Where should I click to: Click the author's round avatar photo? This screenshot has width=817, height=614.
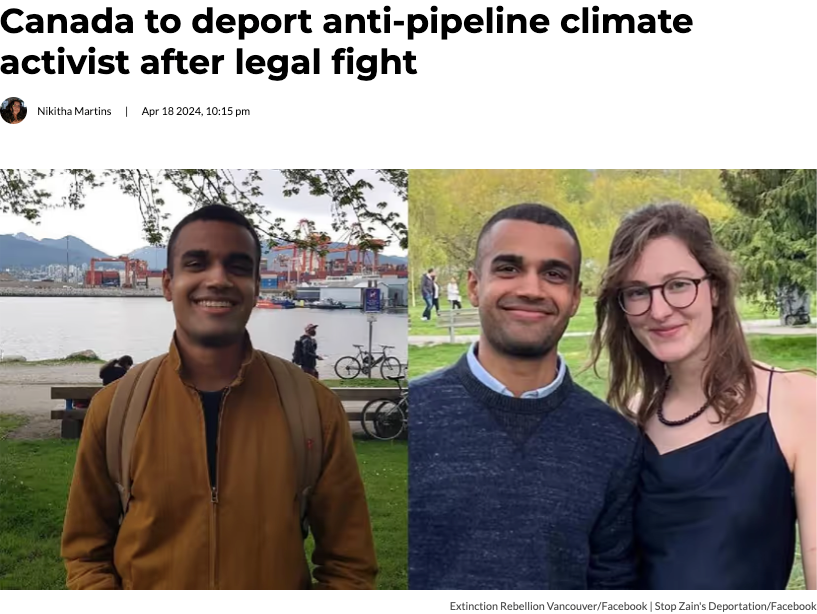[14, 110]
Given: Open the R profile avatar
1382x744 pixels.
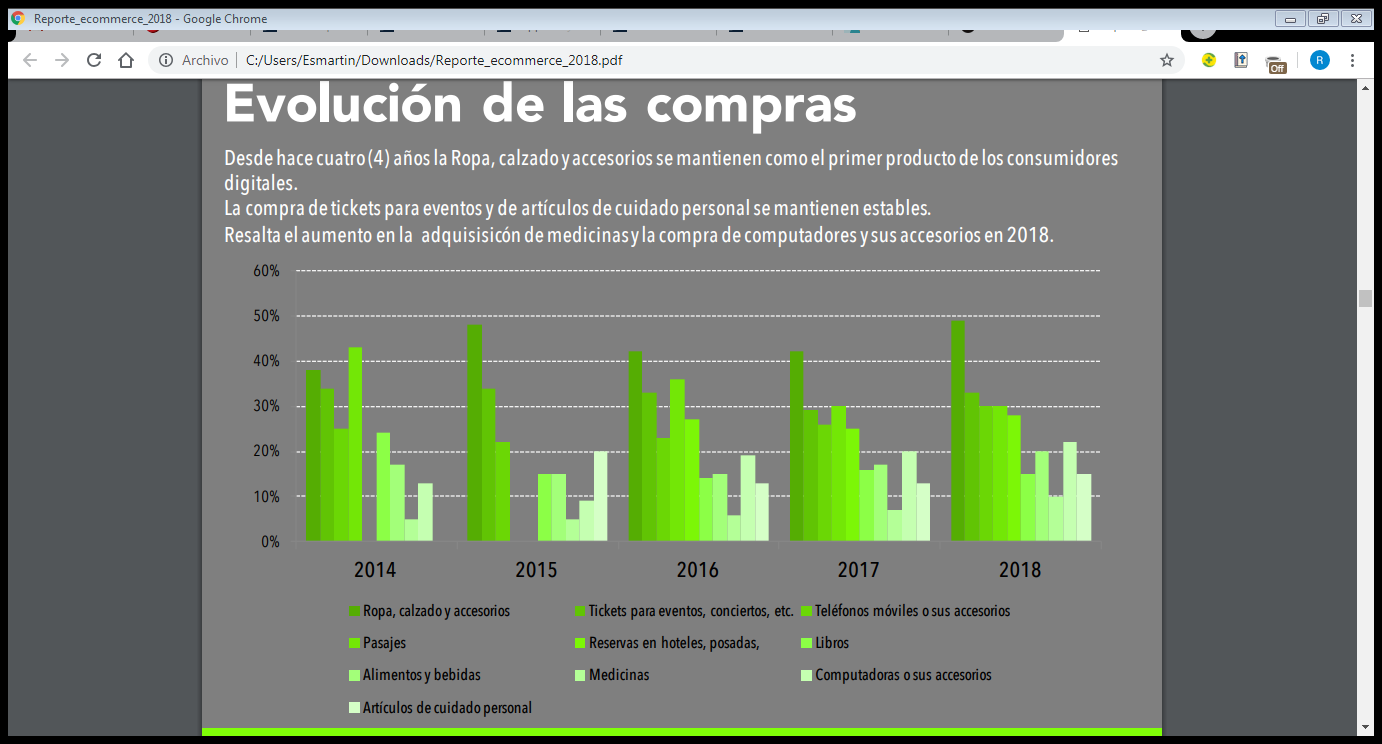Looking at the screenshot, I should (x=1320, y=60).
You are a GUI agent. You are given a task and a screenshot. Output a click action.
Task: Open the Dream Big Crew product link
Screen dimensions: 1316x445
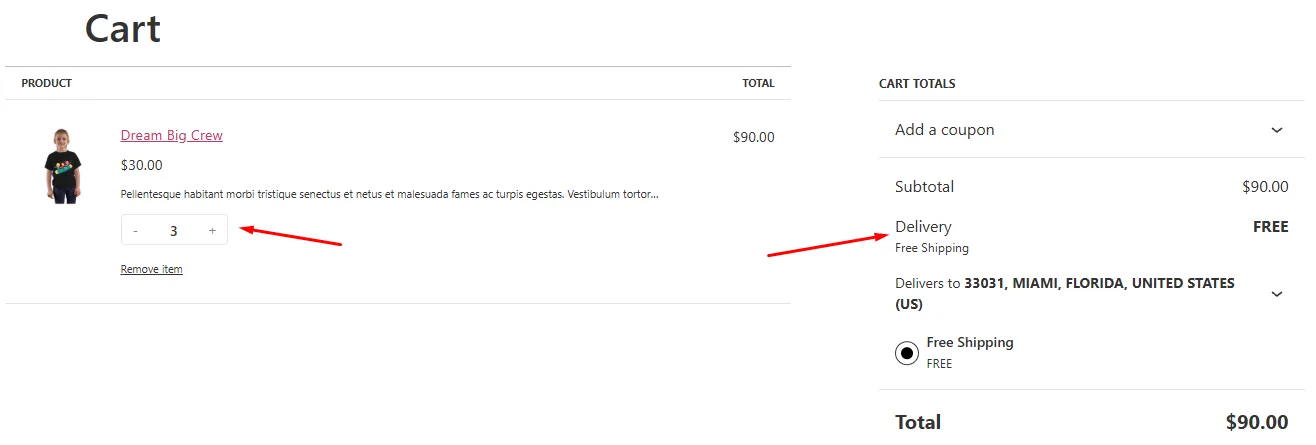point(171,135)
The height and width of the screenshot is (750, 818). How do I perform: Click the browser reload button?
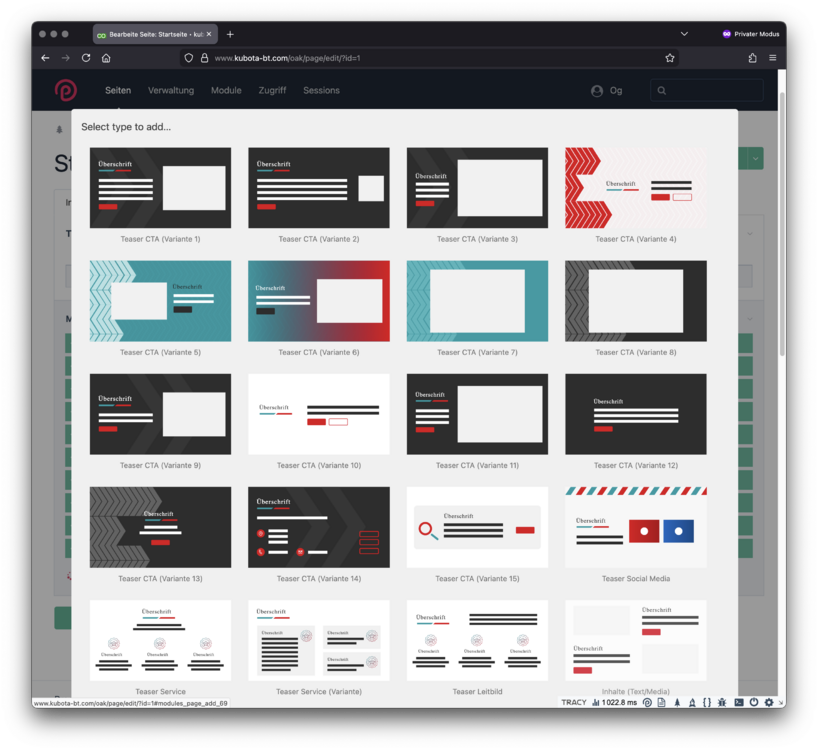(x=86, y=58)
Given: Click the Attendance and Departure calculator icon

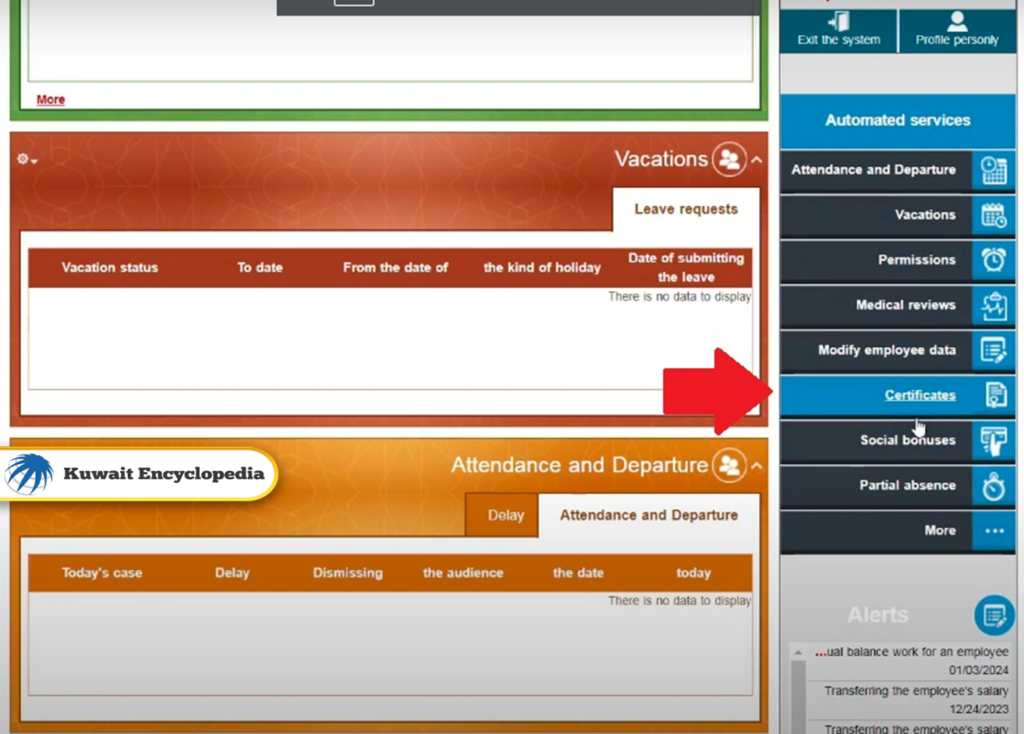Looking at the screenshot, I should (994, 170).
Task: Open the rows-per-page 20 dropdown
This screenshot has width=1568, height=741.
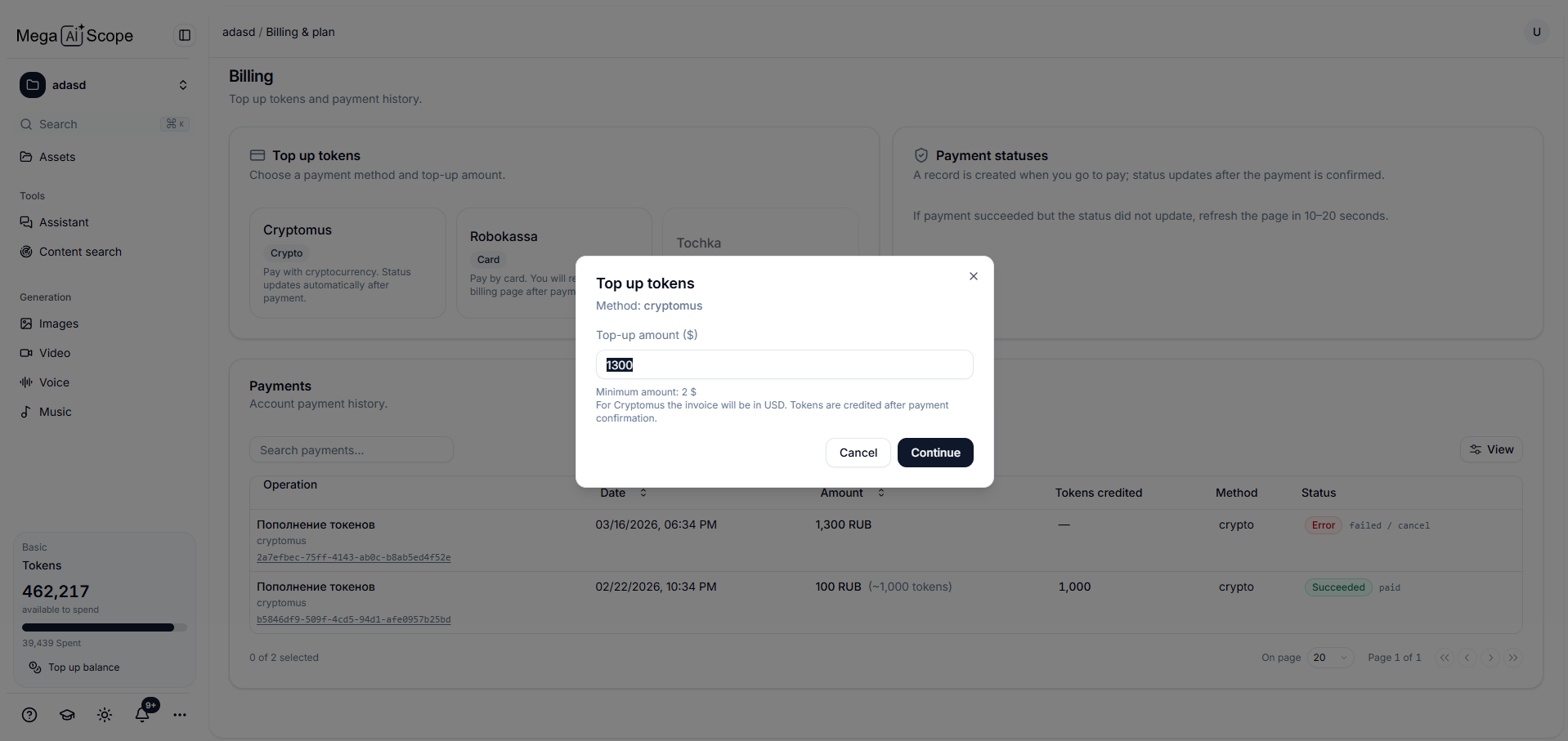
===============
→ **Your objective**:
In the listing above, find the line with "Task: Open the Dream Big Crew product link" and the line with "Task: Open the rows-per-page 20 dropdown". Set down both and every line between them, minus the pictures.

→ **Finished exercise**:
Task: Open the Dream Big Crew product link
Screen dimensions: 1316x445
point(171,135)
The height and width of the screenshot is (750, 818). How do I perform: Click the browser reload button?
(x=86, y=58)
Given: Click the Attendance and Departure calculator icon

Looking at the screenshot, I should (994, 170).
Task: Open the rows-per-page 20 dropdown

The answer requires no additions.